緊接著那封印就隱沒在了他的皮膚之下消失不見了,如同從未出現過一樣。
羽衣此時使用的封印術是封邪法印,不過做了相應的改進,其作用是限制君麻呂的查克拉往骨質增生的方面流動,但又不是禁絕這樣的變化。
“感覺怎么樣?”羽衣說道,他示意君麻呂封印已經結束了,這個過程實際上很快。
君麻呂從地面上站起身來,然后伸手握了握拳頭,似乎是感受了一下自己身體的變化之后這才對著羽衣說道,“感覺少了什么東西……”
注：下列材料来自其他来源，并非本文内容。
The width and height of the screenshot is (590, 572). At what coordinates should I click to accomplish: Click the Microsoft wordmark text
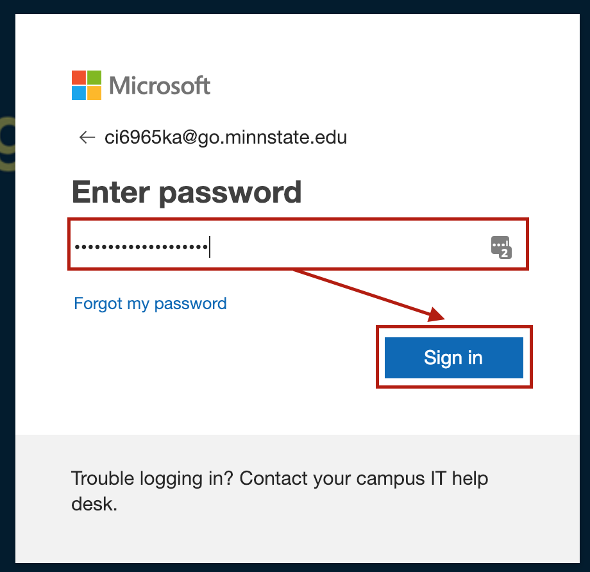[x=160, y=85]
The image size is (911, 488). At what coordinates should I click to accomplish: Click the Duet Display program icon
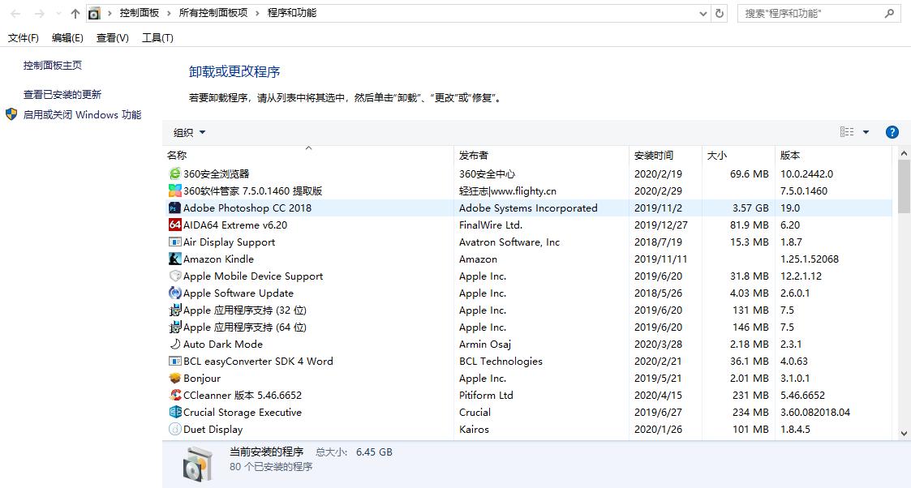point(176,429)
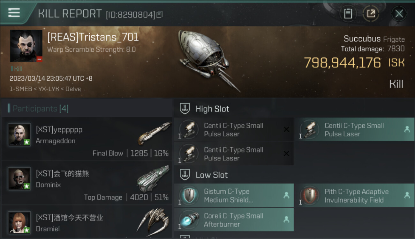Click the clipboard copy report icon

pyautogui.click(x=348, y=14)
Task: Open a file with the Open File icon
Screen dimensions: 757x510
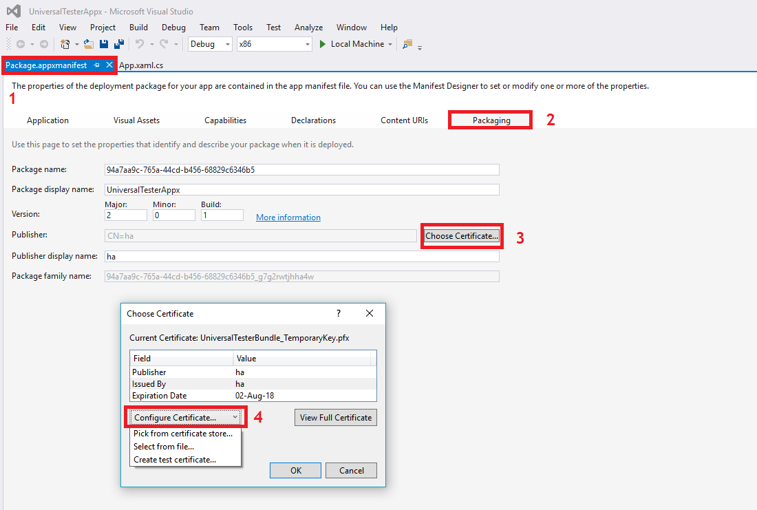Action: click(x=88, y=43)
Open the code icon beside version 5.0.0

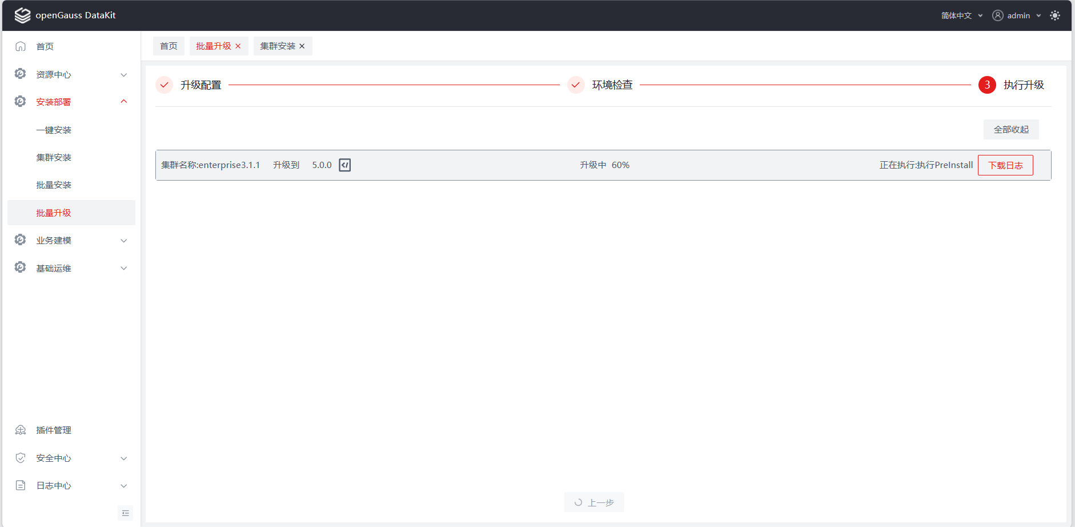345,165
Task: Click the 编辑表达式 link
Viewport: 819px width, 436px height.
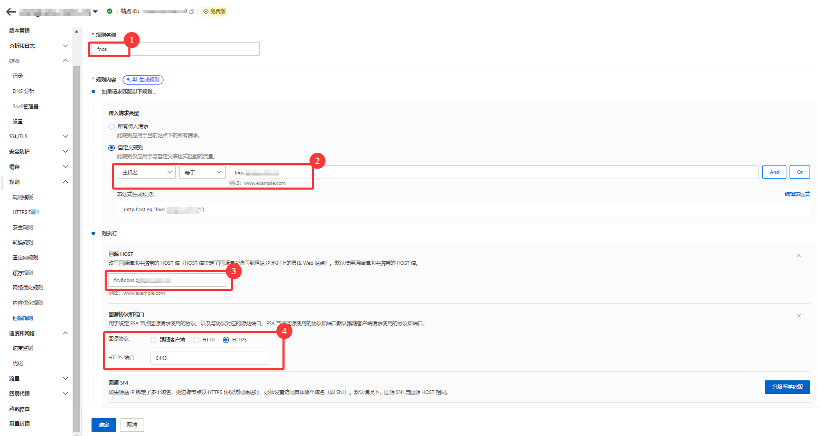Action: click(797, 194)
雖然說不出具體的變化,但是君麻呂確實覺得此時他有一種前所未有的輕松。
至于他說的少的東西,肯定不是節操這種珍奇品質,大概應該是無意識之中承受的那些負擔吧。
入夜之后,未來幾人很早就休息了。不管怎么說,旅行還是有些累人的,特別是對這種年紀的孩子來說。
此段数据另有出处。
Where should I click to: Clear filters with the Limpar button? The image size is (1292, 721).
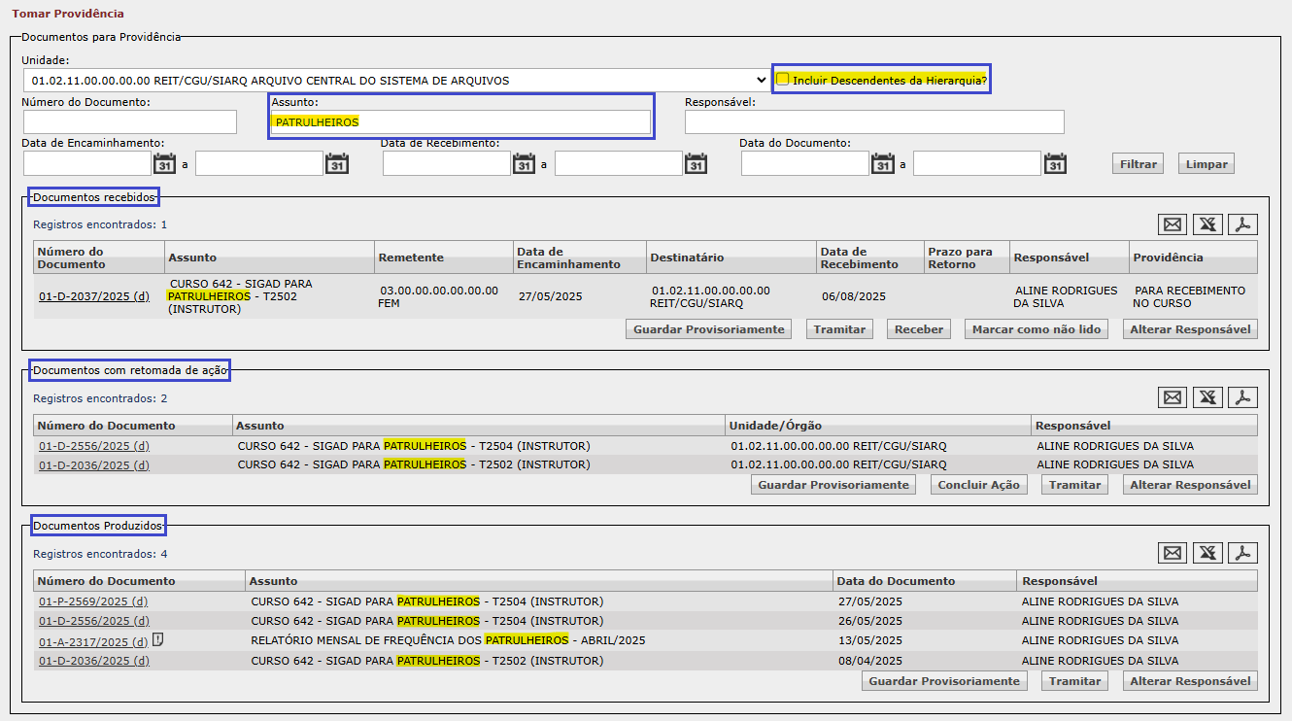click(1207, 164)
羽衣則是獨自離開了旅店,走上了大名城夜色之中的街道。大名城是繁榮的城鎮,夜色之中并不缺少亮光,不過羽衣要找的地方并不在鬧市之中。
燈火輝煌的街頭,突然襲來了一陣寒流,瞥眼之間,羽衣在一條幽僻的小巷,找到了自己要找的人。
“久等了。”他一邊說著,一邊坐到了那小攤旁的獨腳凳子上。
“不,我也是剛剛結束了自己的任務……燒酒要嗎?”
在大名城這種地方,羽衣只有唯一的一個熟人,他就是猿飛阿斯瑪了。
所以來到了這里之后,羽衣自然的聯系了他。
不過對方想要自由活動似乎也并不容易,他們要三班倒守護大名。
羽衣搖著頭拒絕了阿斯瑪的酒精飲料,與旁邊這位年紀輕輕已經化作老煙民的人相比,羽衣算是稱得上無不良嗜好了。
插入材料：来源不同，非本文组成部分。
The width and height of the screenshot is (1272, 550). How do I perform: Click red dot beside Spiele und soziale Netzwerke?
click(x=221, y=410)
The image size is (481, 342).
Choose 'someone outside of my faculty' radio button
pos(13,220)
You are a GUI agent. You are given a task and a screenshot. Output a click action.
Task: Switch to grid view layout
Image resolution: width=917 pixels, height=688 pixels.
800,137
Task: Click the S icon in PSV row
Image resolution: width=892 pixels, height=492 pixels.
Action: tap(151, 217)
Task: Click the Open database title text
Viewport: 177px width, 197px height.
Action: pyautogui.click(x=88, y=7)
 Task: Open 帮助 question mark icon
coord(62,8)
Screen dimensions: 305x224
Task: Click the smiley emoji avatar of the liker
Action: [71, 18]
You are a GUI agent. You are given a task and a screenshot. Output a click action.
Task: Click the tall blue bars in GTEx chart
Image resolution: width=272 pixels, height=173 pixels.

可這畢竟是夜攤,羽衣的回答還是讓這里的老板有些幽怨的,我對混合燒酒還是很有自信的,你不知道嗎。
“聽說最近幾年你也沒有呆在木葉?”
阿斯瑪問道,由此看來他還是比較關注木葉的事情的。
“木葉嗎……我跟你不同,不能說不呆在木葉,只不過是時常離開一趟而已。”
時隔數年,再見阿斯瑪之后,羽衣有一種古怪的感覺,恍如隔世?物是人非?這個不至于,應該要說“久違了”吧。
“最近在爭取80天環游世界,順便找點東西。”
“找東西?”
對阿斯瑪的疑惑,羽衣并不作詳細的回答,他穿越千年的傷痛、只為求一個結果,這種復雜深刻的東西無法向他人解釋。
“你呢,什么時候返回木葉?”
“我?”
這下輪到阿斯瑪不說話了。
“說起來,紅已經十八歲了?還是十九歲了?對于女生來說,這可真是個相當危險的年紀啊……很容易被獨身男人盯上的。”
羽衣的話差點把正在往嘴里塞食物的阿斯瑪噎死。
說話喜歡戳別人的痛腳,這并不是什么好習慣,可有的時候,羽衣總是慣于這么做,尤其是在面對他比較熟悉的人的時候。
對阿斯瑪來說,他就是那種不亂說話的話大家還能做好朋友的人。
“咳!”
阿斯瑪端起玻璃酒杯,要說什么,卻發現杯子都已經空了。
“老板,再來一杯。”
當年的時候,他選擇離開,她還不懂,離開是想要被挽留……可到了現在,也只能指望她留下的輪廓,指引他黑夜中不寂寞了。